**Your objective**
Your task is to gather the lines below that hold the string "agent".

**Supplied information**

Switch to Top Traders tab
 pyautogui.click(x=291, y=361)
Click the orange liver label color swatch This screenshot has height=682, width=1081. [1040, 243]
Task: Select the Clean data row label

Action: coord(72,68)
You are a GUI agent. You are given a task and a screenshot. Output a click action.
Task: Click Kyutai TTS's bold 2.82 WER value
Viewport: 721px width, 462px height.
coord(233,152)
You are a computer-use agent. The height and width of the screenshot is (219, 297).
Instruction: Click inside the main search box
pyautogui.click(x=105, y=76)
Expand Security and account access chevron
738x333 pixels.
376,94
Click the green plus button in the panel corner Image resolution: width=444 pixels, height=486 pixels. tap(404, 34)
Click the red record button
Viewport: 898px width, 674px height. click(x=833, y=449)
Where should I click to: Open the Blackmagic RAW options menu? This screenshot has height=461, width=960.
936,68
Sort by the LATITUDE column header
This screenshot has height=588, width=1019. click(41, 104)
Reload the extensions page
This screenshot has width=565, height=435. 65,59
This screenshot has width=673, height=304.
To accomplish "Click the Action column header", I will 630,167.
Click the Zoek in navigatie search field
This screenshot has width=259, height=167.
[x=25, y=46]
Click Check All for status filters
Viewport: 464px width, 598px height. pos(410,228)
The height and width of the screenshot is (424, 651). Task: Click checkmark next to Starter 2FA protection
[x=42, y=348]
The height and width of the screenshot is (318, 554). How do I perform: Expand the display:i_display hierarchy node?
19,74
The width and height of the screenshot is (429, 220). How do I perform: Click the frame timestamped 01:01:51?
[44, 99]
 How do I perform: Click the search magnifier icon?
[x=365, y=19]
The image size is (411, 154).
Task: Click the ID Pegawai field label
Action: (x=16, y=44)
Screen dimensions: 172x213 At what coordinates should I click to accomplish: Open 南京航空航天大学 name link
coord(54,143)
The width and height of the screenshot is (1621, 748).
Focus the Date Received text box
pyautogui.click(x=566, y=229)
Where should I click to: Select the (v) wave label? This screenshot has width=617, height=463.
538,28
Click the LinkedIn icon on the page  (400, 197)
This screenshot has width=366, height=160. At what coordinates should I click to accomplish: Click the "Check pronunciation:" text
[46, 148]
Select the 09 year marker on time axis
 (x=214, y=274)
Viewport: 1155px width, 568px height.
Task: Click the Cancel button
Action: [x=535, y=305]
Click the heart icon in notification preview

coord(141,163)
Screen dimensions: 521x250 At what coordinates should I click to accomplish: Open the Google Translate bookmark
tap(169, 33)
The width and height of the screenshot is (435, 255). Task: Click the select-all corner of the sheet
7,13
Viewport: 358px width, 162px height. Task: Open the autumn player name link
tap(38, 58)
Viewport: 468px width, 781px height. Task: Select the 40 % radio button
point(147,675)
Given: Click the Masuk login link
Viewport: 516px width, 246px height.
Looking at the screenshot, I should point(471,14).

**Response box**
You are a GUI agent. You are given a task and a screenshot. Output a click action.
You are a computer-use agent. The height and width of the screenshot is (219, 297).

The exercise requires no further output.